The New York Times‘s Michael Kimmelman tries to explain the popularity of Caravaggio as he takes note of an academic’s finding that the painter has surpassed Michelangelo as a subject of study:
Caravaggio, on the other hand, exemplifies the modern antihero, a hyperrealist whose art is instantly accessible. His doe-eyed, tousle-haired boys with puffy lips and bubble buttocks look as if they’ve just tumbled out of bed, not descended from heaven. Coarse not godly, locked into dark, ambiguous spaces by a strict geometry then picked out of deep shadow by an oracular light, his models come straight off the street. Cupid is clearly a hired urchin on whom Caravaggio strapped a pair of fake wings. The angel in his “Annunciation” dangles like Chaplin’s tramp on the high wire in “The Circus,” from what must have been a rope contraption Caravaggio devised.

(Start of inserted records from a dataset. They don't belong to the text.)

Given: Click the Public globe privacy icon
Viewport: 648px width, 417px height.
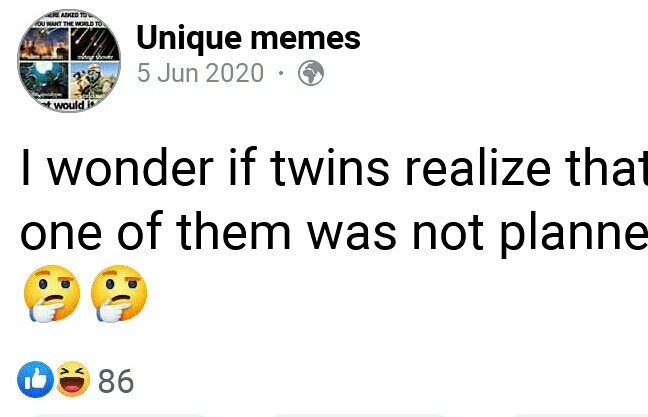Looking at the screenshot, I should point(311,73).
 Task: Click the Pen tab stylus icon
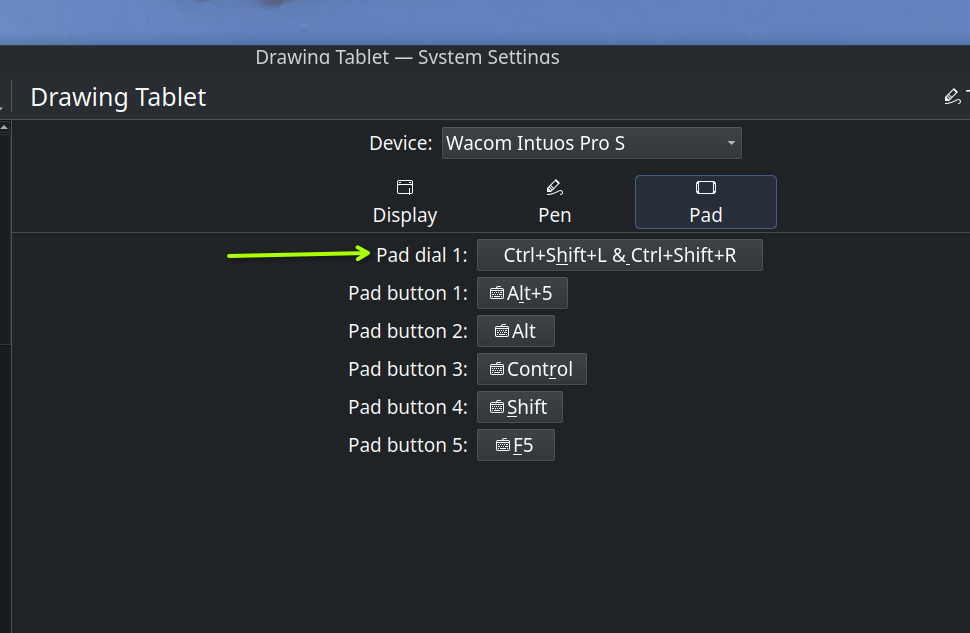tap(555, 187)
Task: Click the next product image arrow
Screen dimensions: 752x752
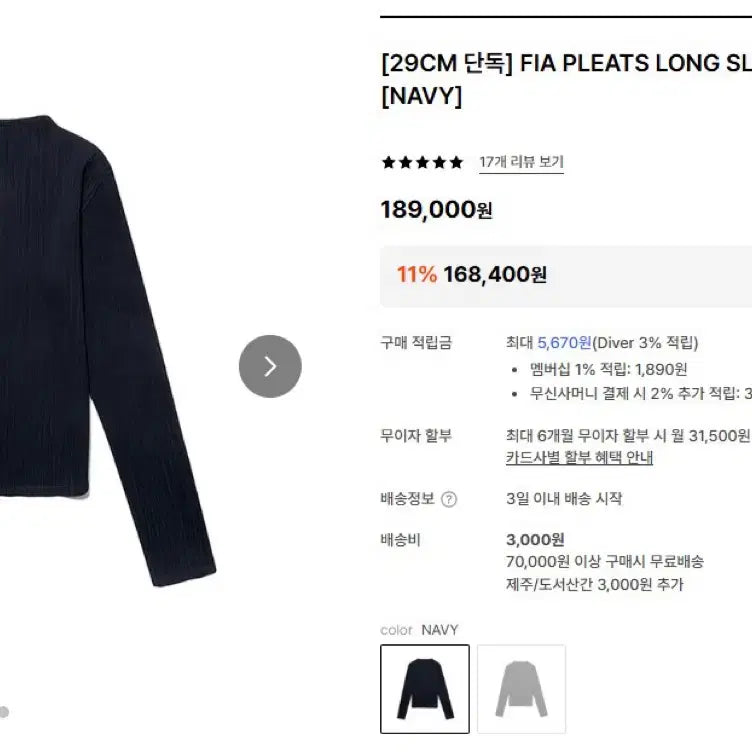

Rome’s art establishment at the turn of the 17th century, immersed in the mandarin froufrou of Late Mannerism, despised Caravaggio for the filthy, barefoot pilgrims he painted at Mary’s doorstep. Out to “destroy painting,” as Nicolas Poussin, the most high-minded of all French artists, saw it, Caravaggio connected with ordinary people, the ones who themselves arrived barefoot and filthy as pilgrims in Rome. And fortunately for Caravaggio, he also appealed to a string of rich and powerful patrons.